Note: This bug is displayed in read-only format because the product is no longer active in Red Hat Bugzilla.

Bug 1576110

Summary: Org admins not able to view system
Product: [Community] Candlepin (Migrated to Jira) Reporter: Richard Bernleithner <rbernlei>
Component: candlepinAssignee: candlepin-bugs
Status: CLOSED CURRENTRELEASE QA Contact: Katello QA List <katello-qa-list>
Severity: high Docs Contact:
Priority: high    
Version: 2.5CC: akaiser, asakpal, bcourt, csnyder, khowell, redakkan, skallesh, sriley, wpoteat
Target Milestone: ---   
Target Release: ---   
Hardware: Unspecified   
OS: Unspecified   
Whiteboard:
Fixed In Version: Doc Type: If docs needed, set a value
Doc Text:
Story Points: ---
Clone Of: Environment:
Last Closed: 2018-07-11 12:09:12 UTC Type: Bug
Regression: --- Mount Type: ---
Documentation: --- CRM:
Verified Versions: Category: ---
oVirt Team: --- RHEL 7.3 requirements from Atomic Host:
Cloudforms Team: --- Target Upstream Version:
Embargoed:

Description Richard Bernleithner 2018-05-08 21:20:32 UTC 
Description of problem: Org admins are not able to view some systems with invalid hypervisor reference 

Version-Release number of selected component (if applicable):


How reproducible:


Steps to Reproduce:
1. Log on as affected org admin (ex:ende_tecnologias)
2. View affected system (ex:609bb124-da3c-4555-ba30-e26d330b40c0)
3.

Actual results:403 error Permission required


Expected results:
Able to view system

Additional info:

This appears to be an issue with these systems pointing to a bad/invalid host system. If you check the system facts for the systems that could not be accessed: 
1. They all have a system fact "virt.uuid" 
2. All of those "virt.uuid" facts point to a hypervisor that doesn't exist 
3. When we lookup these invalid virt.uuids, it can trip a bug on our backend system which causes the backend system to return a real hypervisor, but a hypervisor that isn't owned by the customer 
4. Since the (incorrectly returned) hypervisor isn't owned by the customer, he doesn't have permission to view the details about said hypervisor, which means he can't see the page as a result 

The workaround, until we fix the bug on the backend, is to have the customer update the systems' virt.uuid system facts, so that they point at a correct hypervisor. These are the incorrect values currently associated with each of the systems:
Comment 1 Shayne Riley 2018-05-09 15:08:58 UTC 
After digging into this a bit more, I realized I wasn't using virt.uuid correctly. In fact, virt.uuid IS (eventually) referencing a valid hypervisor consumer, however that hypervisor consumer is not owned by the same owner of the guest.

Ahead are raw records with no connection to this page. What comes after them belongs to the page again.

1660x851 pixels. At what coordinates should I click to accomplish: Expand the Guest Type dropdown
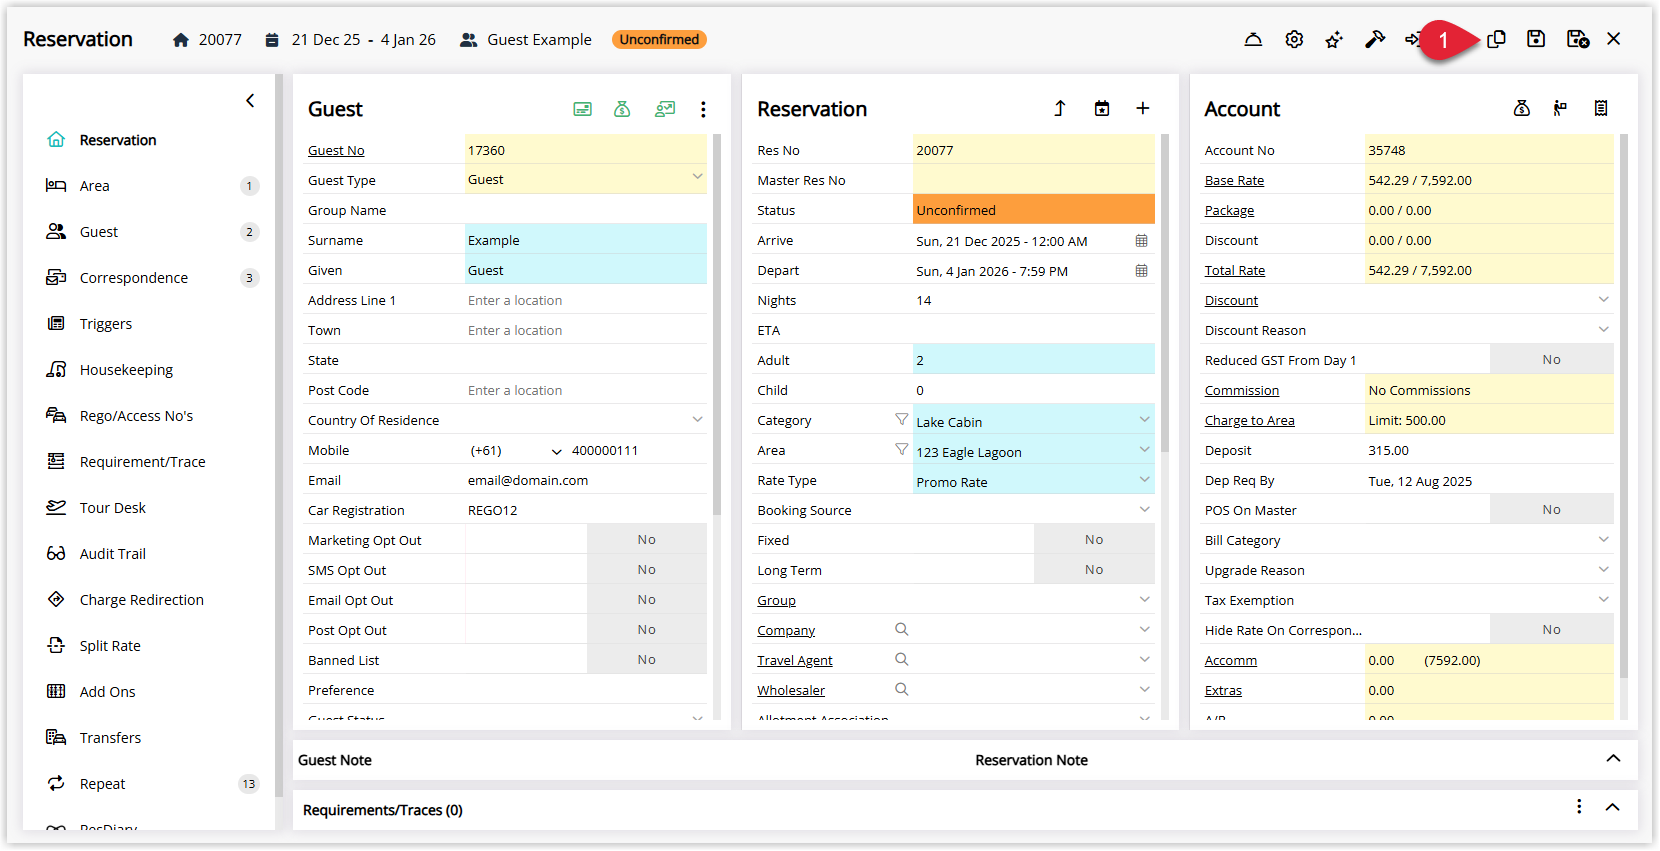click(x=585, y=180)
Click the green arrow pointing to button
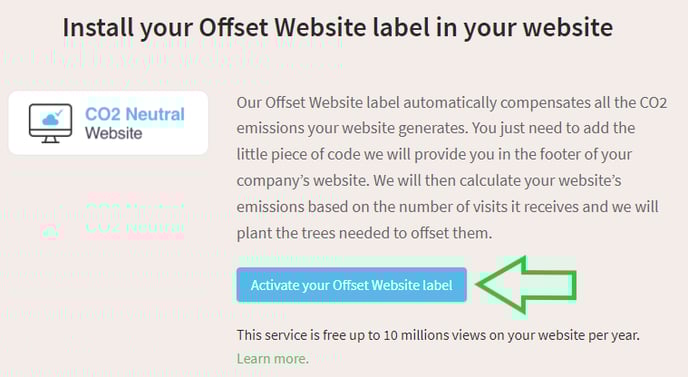The image size is (688, 377). (x=526, y=285)
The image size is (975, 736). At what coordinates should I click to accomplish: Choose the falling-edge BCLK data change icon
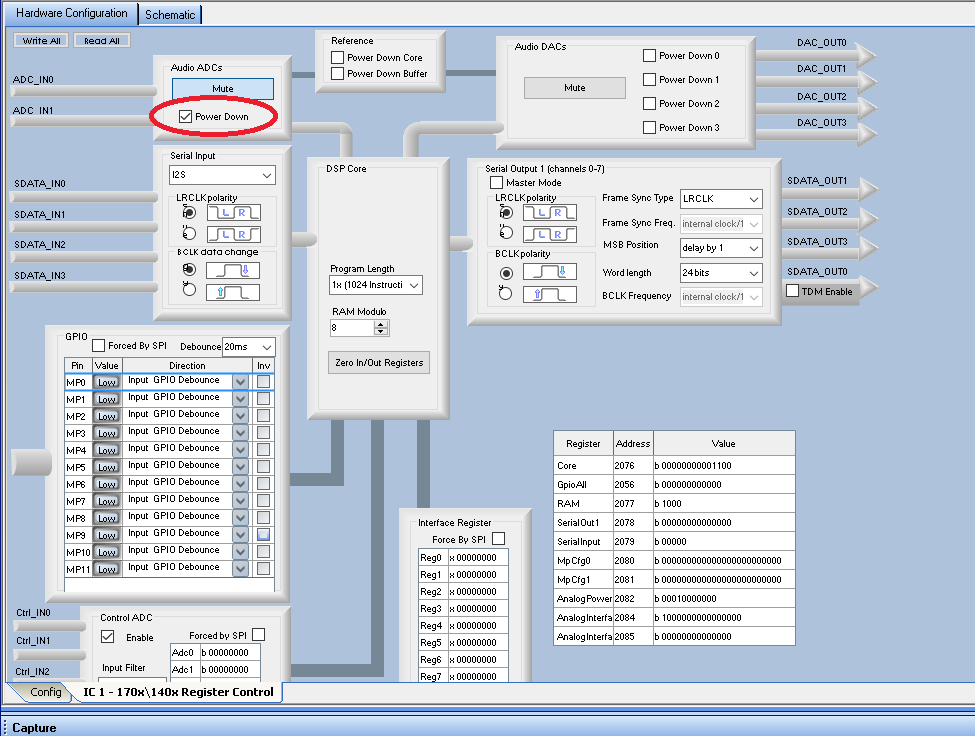point(232,269)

Thus, the reason that the RHSM Web base for the affected system returns a 403 is because when RHSM Web retrieves the host information with:
GET consumers/609bb124-da3c-4555-ba30-e26d330b40c0/host
...the host belongs to a different owner that the user (an org admin) is not a part of.

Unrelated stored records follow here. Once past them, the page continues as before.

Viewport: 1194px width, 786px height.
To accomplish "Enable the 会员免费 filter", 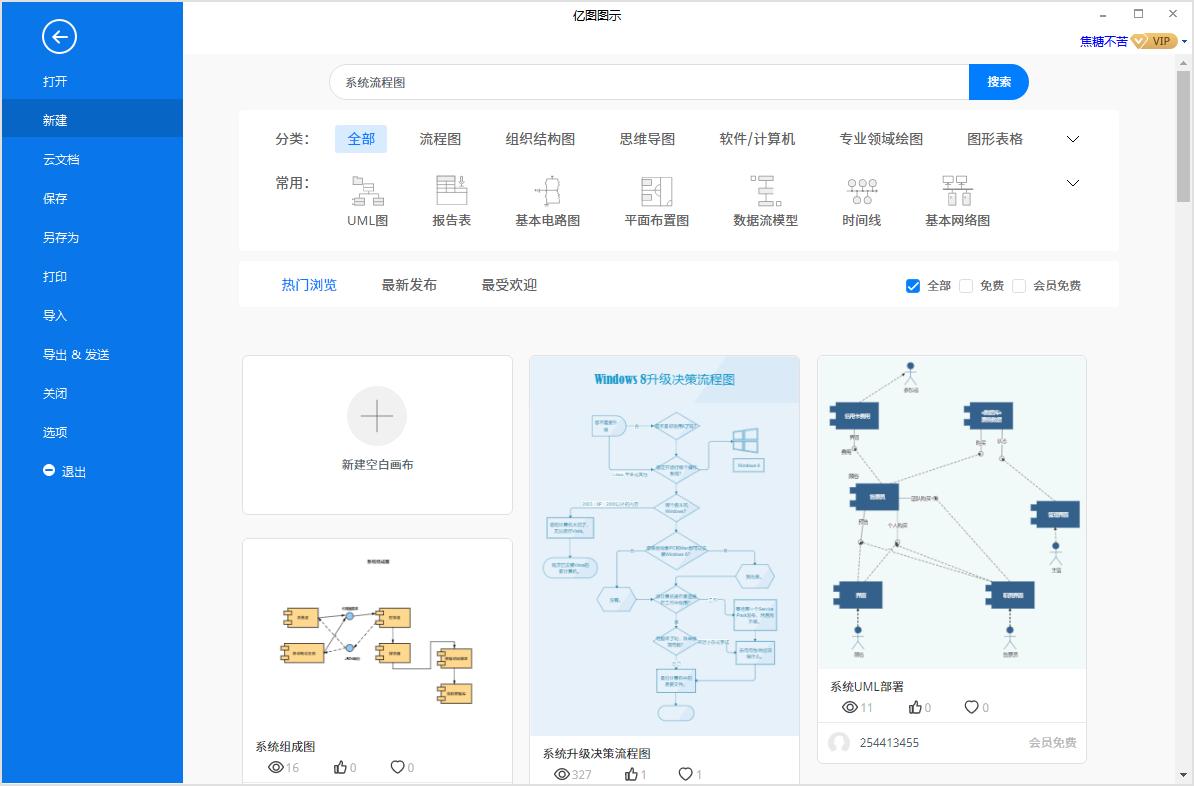I will (x=1019, y=285).
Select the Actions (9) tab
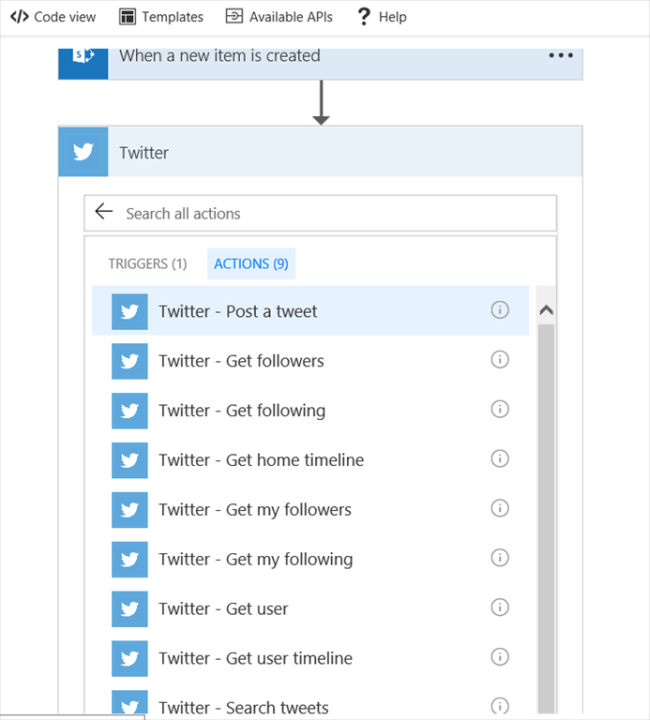The image size is (650, 720). [x=251, y=264]
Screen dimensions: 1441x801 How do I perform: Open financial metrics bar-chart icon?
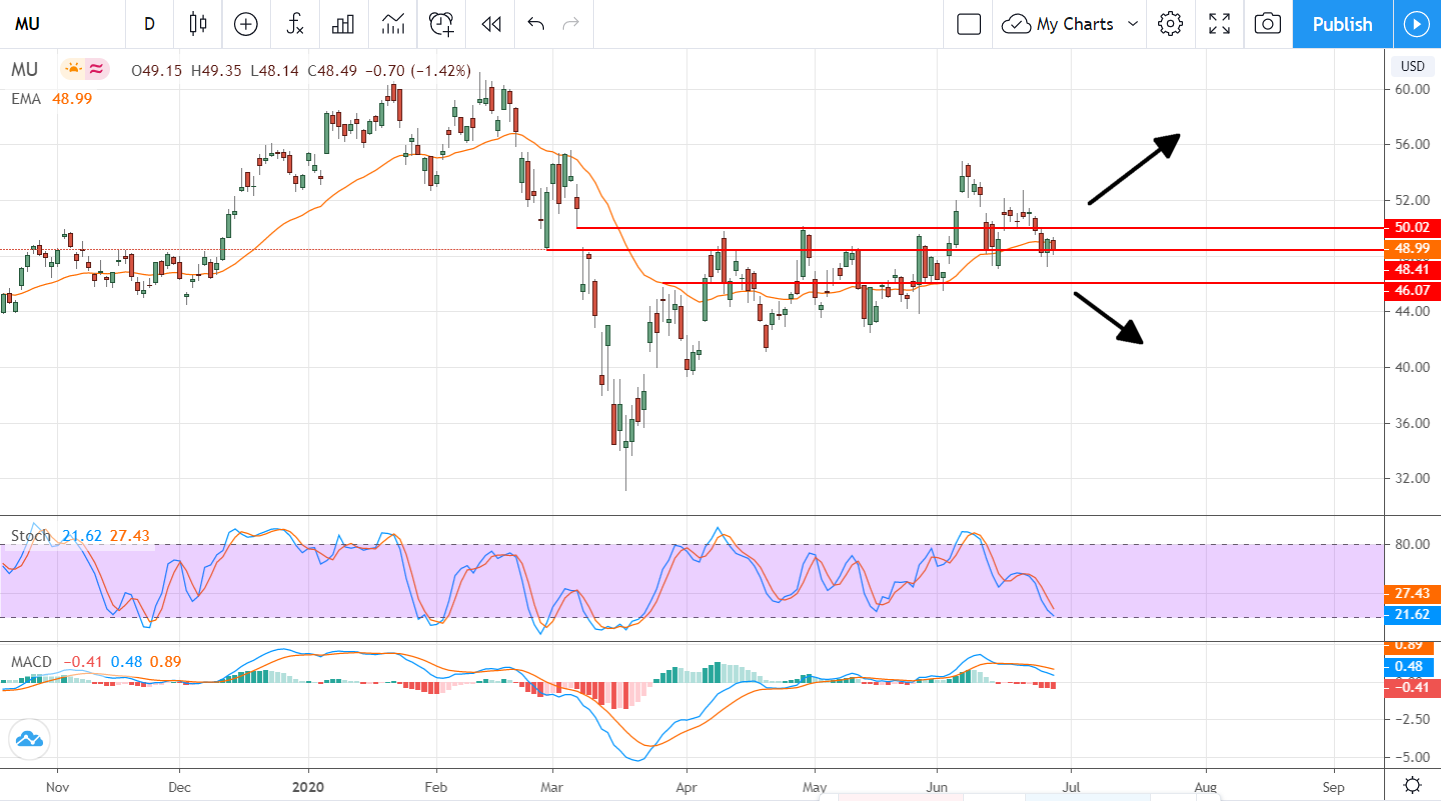pos(343,24)
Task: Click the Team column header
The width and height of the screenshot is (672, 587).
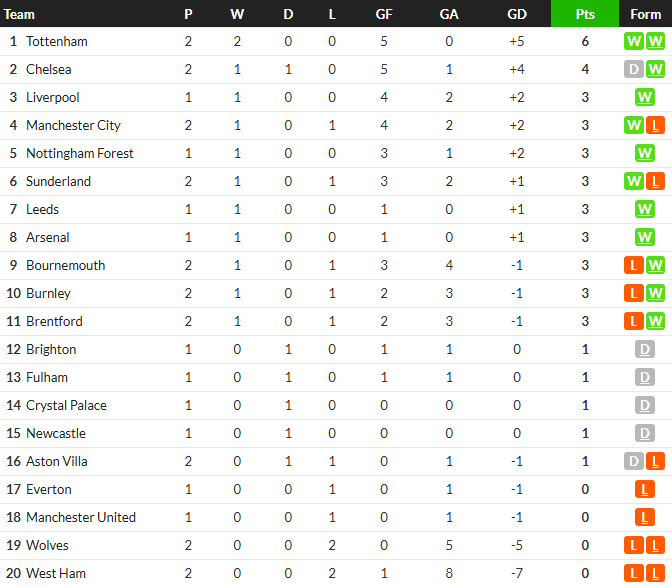Action: click(x=20, y=14)
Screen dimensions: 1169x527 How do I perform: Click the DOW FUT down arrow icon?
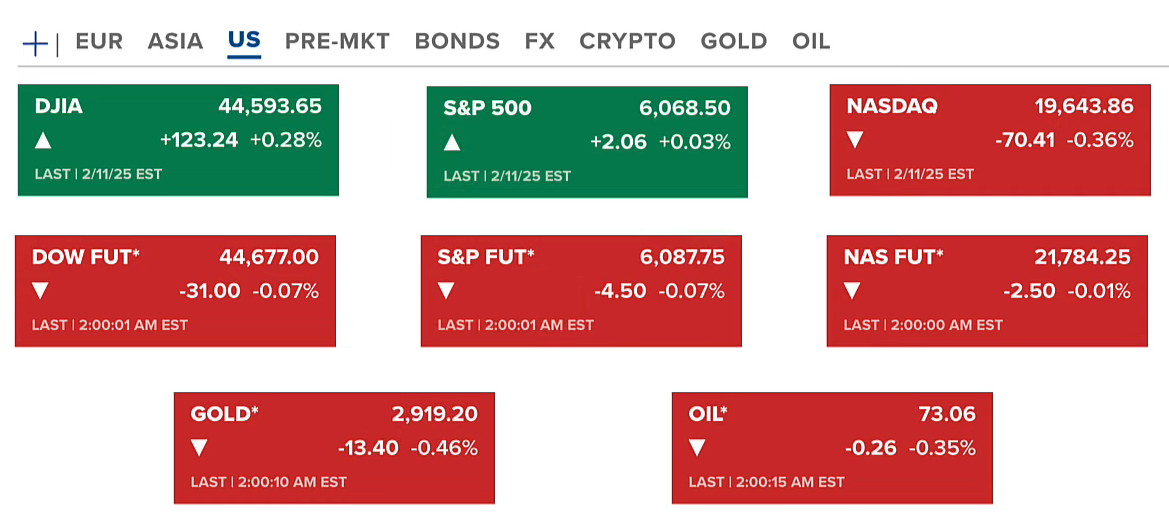41,291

So, the BZ isn't about a non-existent hypervisor. The BZ is really about how guest consumers are allowed to say they are owned by somebody else's hypervisor.
Comment 2 Shayne Riley 2018-05-09 15:23:45 UTC 
Since this issue is about guest consumers being registered against a different owner's hypervisor, is there a fix/workaround that the customer can do until candlepin disallows guests belonging to a different owner's hypervisors? Like, can a virtwho config change be made so that the guests are pointing to a hypervisor they own?

Sidenotes:
- In at least one case, the customer had 0 hypervisors registered to their account. I found this weird, as I would have expected if the owner had guest consumers, then the owner should have had at least one hypervisor too, but nope.
- In another case, one customer's guests were each double registered, one to a hypervisor they owned, and one to a different owner's hypervisor.
- For whatever reason, it it always just one different owner. The guests of one owner could all be hosted by different hypervisors, but all those hypervisors are owned by the one (different) owner.
Comment 6 Shayne Riley 2018-05-22 13:58:52 UTC 
How does one retrieve the virt-who configuration? What files do they need to provide?
Comment 12 Barnaby Court 2018-07-11 12:09:12 UTC 
Closing as current release given that 2.3.8 just went live in production yesterday. If you are still seeing this issue please reopen.